Objective: Count the lines in the data below that contain the string "pixels". Reply with the number alone.

*** Provided entries ***

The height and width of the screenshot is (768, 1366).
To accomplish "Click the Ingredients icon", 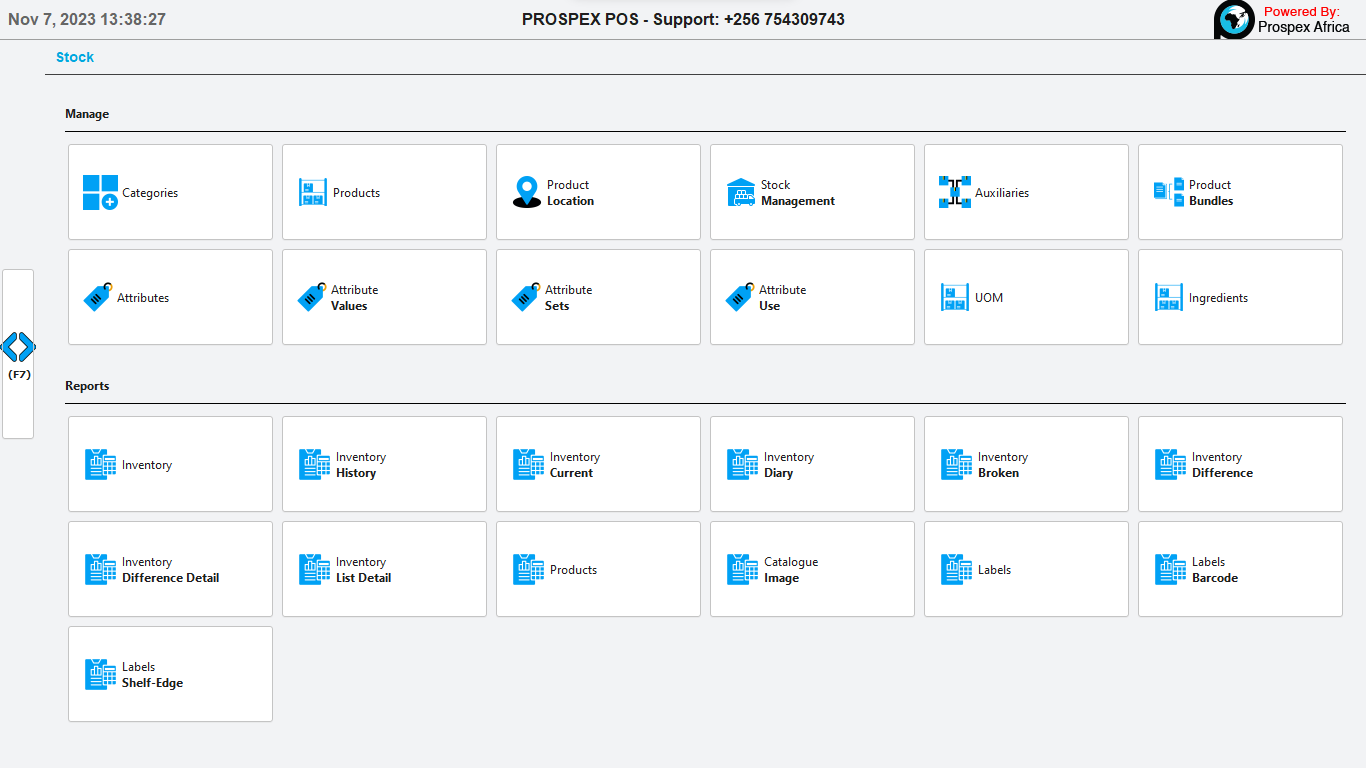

***
*** Provided entries ***

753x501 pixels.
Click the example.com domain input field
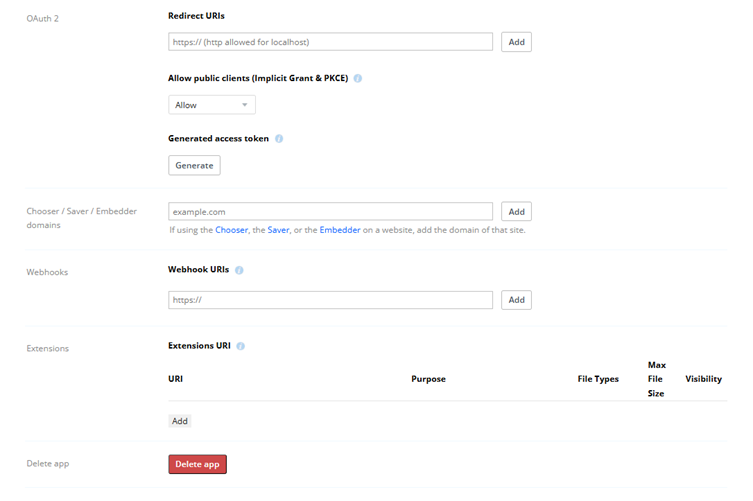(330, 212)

***
*** Provided entries ***

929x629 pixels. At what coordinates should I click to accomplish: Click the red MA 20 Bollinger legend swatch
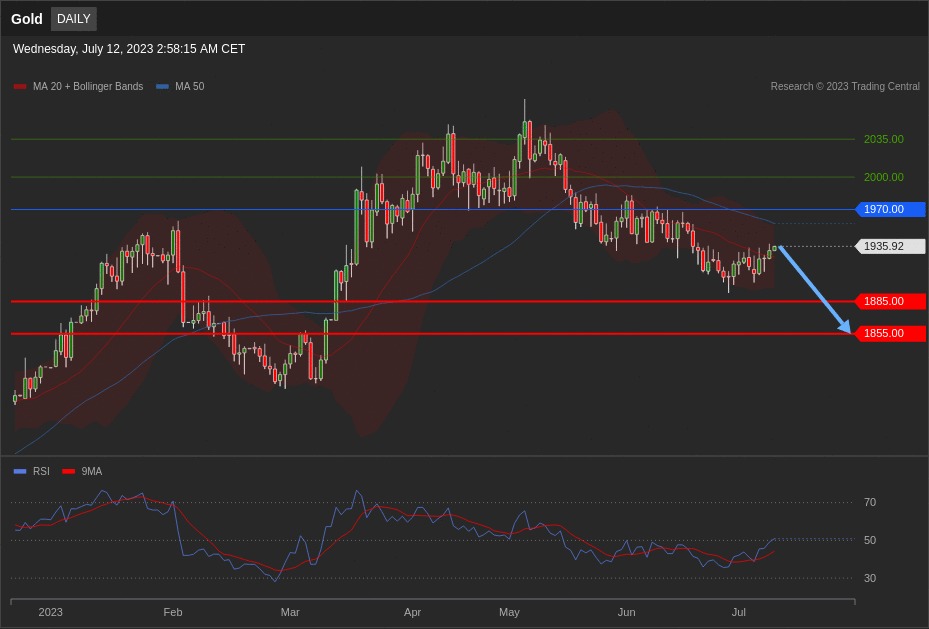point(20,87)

***

Full output: 2